Marcelo Figueras
Una de las circunstancias que pone en juego esa noción de si la vida es o no un negocio, como pretende la vecina de mi amiga Miriam, es aquella en que los padres, tíos o abuelos de uno pierden la capacidad de valerse por sí mismos. Ese es el centro de The Savages, una película escrita y dirigida por Tamara Jenkins que vi durante el fin de semana.
Protagonizada por los enormes Philip Seymour Hoffman y Laura Linney, The Savages cuenta la historia de dos hermanos que deben hacerse cargo de un padre con demencia senil. Jon (Hoffman) es un profesor de secundaria, obsesionado por Bertolt Brecht -lo cual nos remite inevitablemente a las nociones del Teatro de la Crueldad-, tan incapaz de compromiso alguno que sólo se anima a tener relaciones con fecha de vencimiento. (Al comienzo del relato se despide de su amante polaca carente de visa, cuya partida de USA es inminente.) Wendy (Linney) tiene un trabajo administrativo y alienta el sueño de convertir su miserable vida familiar en una obra teatral, como si sacarle jugo artístico a la experiencia equivaliese a redimirla.
Al igual que Jon, Wendy carece de afectos verdaderos: tiene un amante que está casado con otra, pero en el fondo parece más conectada con su viejo perro, bautizado Marley. En Cuento de Navidad de Charles Dickens, Marley es el Fantasma que viene del pasado para incitar a Scrooge al arrepentimiento… y para ofrecerle una esperanza. Manohla Dargis, del New York Times, me sugirió también el parentesco de estos Jon y Wendy con John y Wendy Darling, los niños a los que en Peter Pan se les ofrece la posibilidad de no volver a crecer. Sólo que estos no son ‘darlings’, esto es queridos y queribles, sino ‘savages’: salvajes. La película está llena de estos ecos del pasado que, con una y mil variantes, resuenan a diario en nuestro presente.

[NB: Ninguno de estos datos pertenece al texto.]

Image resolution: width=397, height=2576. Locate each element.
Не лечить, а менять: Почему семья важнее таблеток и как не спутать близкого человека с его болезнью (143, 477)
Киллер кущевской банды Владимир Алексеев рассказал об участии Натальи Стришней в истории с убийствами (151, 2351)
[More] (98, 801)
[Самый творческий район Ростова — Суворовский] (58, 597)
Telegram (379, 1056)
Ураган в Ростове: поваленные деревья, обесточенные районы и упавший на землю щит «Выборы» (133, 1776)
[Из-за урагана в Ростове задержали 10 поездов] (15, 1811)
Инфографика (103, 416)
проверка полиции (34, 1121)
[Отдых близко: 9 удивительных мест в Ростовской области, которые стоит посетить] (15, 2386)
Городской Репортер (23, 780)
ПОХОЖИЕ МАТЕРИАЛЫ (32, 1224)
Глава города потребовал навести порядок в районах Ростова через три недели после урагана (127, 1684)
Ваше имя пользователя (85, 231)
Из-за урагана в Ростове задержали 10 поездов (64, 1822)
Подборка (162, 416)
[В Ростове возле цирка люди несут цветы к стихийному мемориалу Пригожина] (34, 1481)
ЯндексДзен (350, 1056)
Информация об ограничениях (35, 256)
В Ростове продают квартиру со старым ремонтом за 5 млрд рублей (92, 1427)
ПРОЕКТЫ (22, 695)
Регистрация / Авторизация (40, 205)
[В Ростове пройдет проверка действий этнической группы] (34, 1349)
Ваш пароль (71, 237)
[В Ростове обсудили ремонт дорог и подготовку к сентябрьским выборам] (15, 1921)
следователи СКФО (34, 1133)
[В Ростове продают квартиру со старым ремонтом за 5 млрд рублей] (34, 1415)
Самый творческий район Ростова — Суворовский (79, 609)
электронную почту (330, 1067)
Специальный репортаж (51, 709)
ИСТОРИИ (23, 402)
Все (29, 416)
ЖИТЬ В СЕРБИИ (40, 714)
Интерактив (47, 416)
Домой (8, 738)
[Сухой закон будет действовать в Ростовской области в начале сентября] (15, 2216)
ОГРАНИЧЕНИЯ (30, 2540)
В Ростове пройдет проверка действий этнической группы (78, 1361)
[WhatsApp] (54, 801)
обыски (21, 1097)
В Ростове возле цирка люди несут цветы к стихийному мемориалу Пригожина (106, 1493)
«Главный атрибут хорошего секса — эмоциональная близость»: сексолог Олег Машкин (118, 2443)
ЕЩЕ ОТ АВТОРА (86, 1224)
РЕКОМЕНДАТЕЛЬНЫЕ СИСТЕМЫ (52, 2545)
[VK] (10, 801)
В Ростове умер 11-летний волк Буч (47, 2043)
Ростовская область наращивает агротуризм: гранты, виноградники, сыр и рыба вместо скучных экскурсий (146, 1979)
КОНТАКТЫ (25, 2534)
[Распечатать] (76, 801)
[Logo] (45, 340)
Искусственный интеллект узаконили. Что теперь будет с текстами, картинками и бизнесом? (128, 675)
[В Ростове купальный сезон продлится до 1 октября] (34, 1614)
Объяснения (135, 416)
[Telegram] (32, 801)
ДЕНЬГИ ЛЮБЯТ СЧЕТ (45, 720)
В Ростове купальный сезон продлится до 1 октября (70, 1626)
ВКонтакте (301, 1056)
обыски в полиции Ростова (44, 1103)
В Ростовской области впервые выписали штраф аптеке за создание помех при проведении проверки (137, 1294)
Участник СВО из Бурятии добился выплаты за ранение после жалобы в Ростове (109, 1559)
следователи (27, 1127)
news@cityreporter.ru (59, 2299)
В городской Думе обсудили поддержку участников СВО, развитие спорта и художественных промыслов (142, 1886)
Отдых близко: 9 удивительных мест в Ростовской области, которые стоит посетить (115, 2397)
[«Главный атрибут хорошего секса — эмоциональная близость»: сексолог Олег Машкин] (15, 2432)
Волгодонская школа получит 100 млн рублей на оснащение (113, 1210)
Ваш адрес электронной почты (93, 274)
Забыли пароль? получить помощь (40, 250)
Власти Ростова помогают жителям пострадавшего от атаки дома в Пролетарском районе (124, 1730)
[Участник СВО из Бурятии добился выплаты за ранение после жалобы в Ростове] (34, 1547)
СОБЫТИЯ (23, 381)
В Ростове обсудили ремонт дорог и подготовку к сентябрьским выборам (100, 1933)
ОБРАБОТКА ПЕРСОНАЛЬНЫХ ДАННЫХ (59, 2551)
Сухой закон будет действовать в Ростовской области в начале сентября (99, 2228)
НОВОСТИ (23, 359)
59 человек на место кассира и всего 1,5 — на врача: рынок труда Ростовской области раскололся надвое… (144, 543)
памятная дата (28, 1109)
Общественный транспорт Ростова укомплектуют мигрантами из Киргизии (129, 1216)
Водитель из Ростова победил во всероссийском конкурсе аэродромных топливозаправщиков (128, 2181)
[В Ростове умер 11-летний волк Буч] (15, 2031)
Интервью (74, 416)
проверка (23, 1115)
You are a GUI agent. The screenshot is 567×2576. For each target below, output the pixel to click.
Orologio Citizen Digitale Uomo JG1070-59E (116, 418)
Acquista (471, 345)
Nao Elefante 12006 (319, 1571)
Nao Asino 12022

Obligados a hacerse cargo de este padre que escribe insultos con mierda sobre la pared, Jon y Wendy hacen lo que muchos: internarlo en un asilo de ancianos. La justificación de sus actos parece inapelable, al menos desde el punto de vista matemático-mercantilista: ‘Estamos haciendo por él mucho más de lo que él hizo por nosotros’, dice Jon. Y quizás tenga razón. La película no da detalles al respecto más allá de las quejas interesadas de Jon y Wendy, que se tienen a sí mismos por víctimas de una crianza negligente. Pero el quid de la cuestión es otro. Las relaciones humanas más agradecidas se construyen sobre una suerte de ida y vuelta en materia de empatías, de gestos, de atenciones. Pero las otras relaciones humanas -esto es, la mayoría- siguen siendo humanas aun cuando resulten totalmente desbalanceadas. Nadie puede dar en medida equivalente a lo que recibe, ni asimilar perfectamente lo que se le da -y lo que se le niega. Y aun así sentimos. Y amamos. Y padecemos. Y disfrutamos. En materia de afectos, las cuentas nunca cierran: cada una de nuestras relaciones podría ser simbolizada por un 4 = 1, o un 2 = 12, equivalencias imposibles en el terreno de las matemáticas pero familiares en el terreno de la vida.
No hay discursos en The Savages, ni grandes confesiones, ni epifanías. Pero a pesar de la brutalidad con que los hermanos se conducen a veces, y de su ilimitada torpeza emocional, lo que cuenta es lo que finalmente hacen. Sí, es cierto que ninguno de ellos se lleva a su padre a vivir con él. Pero en los hechos, acompañan al viejo hasta el final de su viaje. Lo visitan asiduamente en el asilo. Lo sacan a pasear. Y velan a su lado hasta el último minuto. ¿Están haciendo por él más de lo que él hizo por ellos? Probablemente. Así es el amor, así es la condición humana. Comprenderlo es lo que hace posible que, al final del film, entrevean algo parecido a un futuro, por precario que sea -como los hilos que elevan al niño-actor de la obra de Wendy por encima de su triste circunstancia.